SecOps Engineer (EDR SIEM)

SecOps Engineer (Threat Hunt and EDR SIEM).

Key Responsibilities

Shift Leadership & Incident Response

• Lead SOC shifts: manage alert queues, assign cases, ensure SLA compliance, and deliver quality handovers.
• Investigate and respond to advanced threats using Microsoft Defender for Endpoint and Microsoft Sentinel.
• Execute incident response playbooks and document RCA for continuous improvement.

Threat Hunting & Detection Engineering

• Conduct hypothesis-driven hunts based on MITRE ATT&CK techniques, threat intel, and behavioral anomalies.
• Develop and tune detection rules in Microsoft Sentinel (KQL queries) and Defender for Endpoint policies.
• Maintain hunt logs, coverage maps, and detection health dashboards.

EDR & SIEM Operations

• Administer and optimize Microsoft Defender for Endpoint and Microsoft Sentinel for maximum detection fidelity.
• Build dashboards, correlation searches, and automation workflows to reduce MTTD/MTTR.
• Ensure telemetry quality: data onboarding, parsing, enrichment, and retention.
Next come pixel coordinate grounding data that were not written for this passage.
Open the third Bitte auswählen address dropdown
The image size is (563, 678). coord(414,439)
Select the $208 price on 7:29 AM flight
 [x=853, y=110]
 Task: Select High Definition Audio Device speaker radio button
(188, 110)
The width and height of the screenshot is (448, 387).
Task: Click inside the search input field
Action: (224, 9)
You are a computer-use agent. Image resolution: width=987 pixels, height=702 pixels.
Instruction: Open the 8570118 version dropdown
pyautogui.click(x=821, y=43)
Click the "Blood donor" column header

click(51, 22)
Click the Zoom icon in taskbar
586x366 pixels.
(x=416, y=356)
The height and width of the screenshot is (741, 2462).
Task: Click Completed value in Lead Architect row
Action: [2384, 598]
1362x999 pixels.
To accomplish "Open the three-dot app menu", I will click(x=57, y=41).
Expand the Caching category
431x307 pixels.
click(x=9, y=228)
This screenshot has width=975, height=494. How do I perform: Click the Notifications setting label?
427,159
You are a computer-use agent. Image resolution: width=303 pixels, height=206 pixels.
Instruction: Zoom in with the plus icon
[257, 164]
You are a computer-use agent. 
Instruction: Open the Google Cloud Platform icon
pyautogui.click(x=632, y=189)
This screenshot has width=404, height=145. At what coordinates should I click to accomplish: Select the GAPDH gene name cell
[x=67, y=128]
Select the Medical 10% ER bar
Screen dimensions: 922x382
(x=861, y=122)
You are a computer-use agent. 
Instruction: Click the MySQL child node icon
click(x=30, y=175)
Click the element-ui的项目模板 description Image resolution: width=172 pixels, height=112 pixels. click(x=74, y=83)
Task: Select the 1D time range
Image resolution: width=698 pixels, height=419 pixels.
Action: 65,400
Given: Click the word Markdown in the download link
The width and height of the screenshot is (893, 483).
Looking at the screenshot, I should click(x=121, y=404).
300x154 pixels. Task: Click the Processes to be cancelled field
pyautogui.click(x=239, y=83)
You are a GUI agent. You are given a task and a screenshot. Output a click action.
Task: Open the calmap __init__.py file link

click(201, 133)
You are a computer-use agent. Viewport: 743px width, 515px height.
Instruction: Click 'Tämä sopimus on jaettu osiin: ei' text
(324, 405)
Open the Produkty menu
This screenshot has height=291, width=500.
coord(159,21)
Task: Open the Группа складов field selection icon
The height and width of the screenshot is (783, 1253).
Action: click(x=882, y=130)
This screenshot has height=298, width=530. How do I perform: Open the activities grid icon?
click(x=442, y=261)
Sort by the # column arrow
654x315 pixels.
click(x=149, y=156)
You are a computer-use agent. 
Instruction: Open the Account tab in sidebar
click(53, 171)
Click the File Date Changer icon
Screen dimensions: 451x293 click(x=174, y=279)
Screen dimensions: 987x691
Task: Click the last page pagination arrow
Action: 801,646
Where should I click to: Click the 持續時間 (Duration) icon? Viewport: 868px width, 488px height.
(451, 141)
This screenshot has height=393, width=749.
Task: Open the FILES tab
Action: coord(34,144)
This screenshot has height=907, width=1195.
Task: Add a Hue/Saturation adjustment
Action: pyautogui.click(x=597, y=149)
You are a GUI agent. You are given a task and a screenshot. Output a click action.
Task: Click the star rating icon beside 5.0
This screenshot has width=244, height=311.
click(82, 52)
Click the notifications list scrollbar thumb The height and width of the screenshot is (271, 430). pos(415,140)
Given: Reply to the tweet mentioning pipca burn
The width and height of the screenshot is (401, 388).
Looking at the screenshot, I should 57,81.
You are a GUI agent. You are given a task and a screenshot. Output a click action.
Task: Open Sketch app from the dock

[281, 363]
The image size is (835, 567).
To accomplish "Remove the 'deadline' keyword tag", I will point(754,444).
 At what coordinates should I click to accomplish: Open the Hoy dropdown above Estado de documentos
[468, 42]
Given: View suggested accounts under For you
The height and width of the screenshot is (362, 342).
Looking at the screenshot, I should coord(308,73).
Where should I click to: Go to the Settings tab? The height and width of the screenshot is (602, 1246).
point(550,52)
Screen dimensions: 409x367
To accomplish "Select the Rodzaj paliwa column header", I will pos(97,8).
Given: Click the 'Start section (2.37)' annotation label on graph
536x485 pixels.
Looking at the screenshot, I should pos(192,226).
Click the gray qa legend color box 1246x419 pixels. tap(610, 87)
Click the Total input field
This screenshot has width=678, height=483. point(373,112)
Reporting & Stakeholder Communication

• Prepare and present threat hunt findings, detection coverage reports, and incident trends to leadership.
• Translate technical insights into actionable recommendations for executives.

Required Qualifications

• 5–8 years in Security Operations / Threat Hunting / Detection Engineering.
• Hands-on experience with Microsoft Sentinel (KQL queries, dashboards) and Microsoft Defender for Endpoint.
• Proven Shift Lead experience in a 24×7 SOC environment.
• Strong understanding of MITRE ATT&CK, threat intel, and adversary TTPs.
• Excellent communication and reporting skills for executive-level presentations.

Nice-to-Have

• Experience with SOAR automation in Microsoft Sentinel.
• Familiarity with cloud telemetry (Azure/M365).
• Scripting (PowerShell/Python) for hunt automation and enrichment.
• Certifications: SC-200, SC-300, Security+, CySA+, GCIA/GCIH.

Tools & Technologies

• SIEM: Microsoft Sentinel
• EDR: Microsoft Defender for Endpoint
• Threat Frameworks: MITRE ATT&CK, D3FEND
• Automation: PowerShell, Python

KPIs

• Number of successful hunts and new detections authored
• Reduction in MTTD/MTTR for advanced threats
• Detection coverage improvements (mapped to ATT&CK)
• False positive reduction and alert fidelity

Job Type: Full-time

Pay: ₹80,000.00 - ₹100,000.00 per year

Benefits:

• Flexible schedule
• Health insurance

Application Question(s):

• How many years of an experience Security Operations / Threat Hunting / Detection Engineering?
• How much working years of an experience in Cloud security experience (Azure/M365)?
• How many years of an experience in Scripting (PowerShell/Python) for automation and reporting?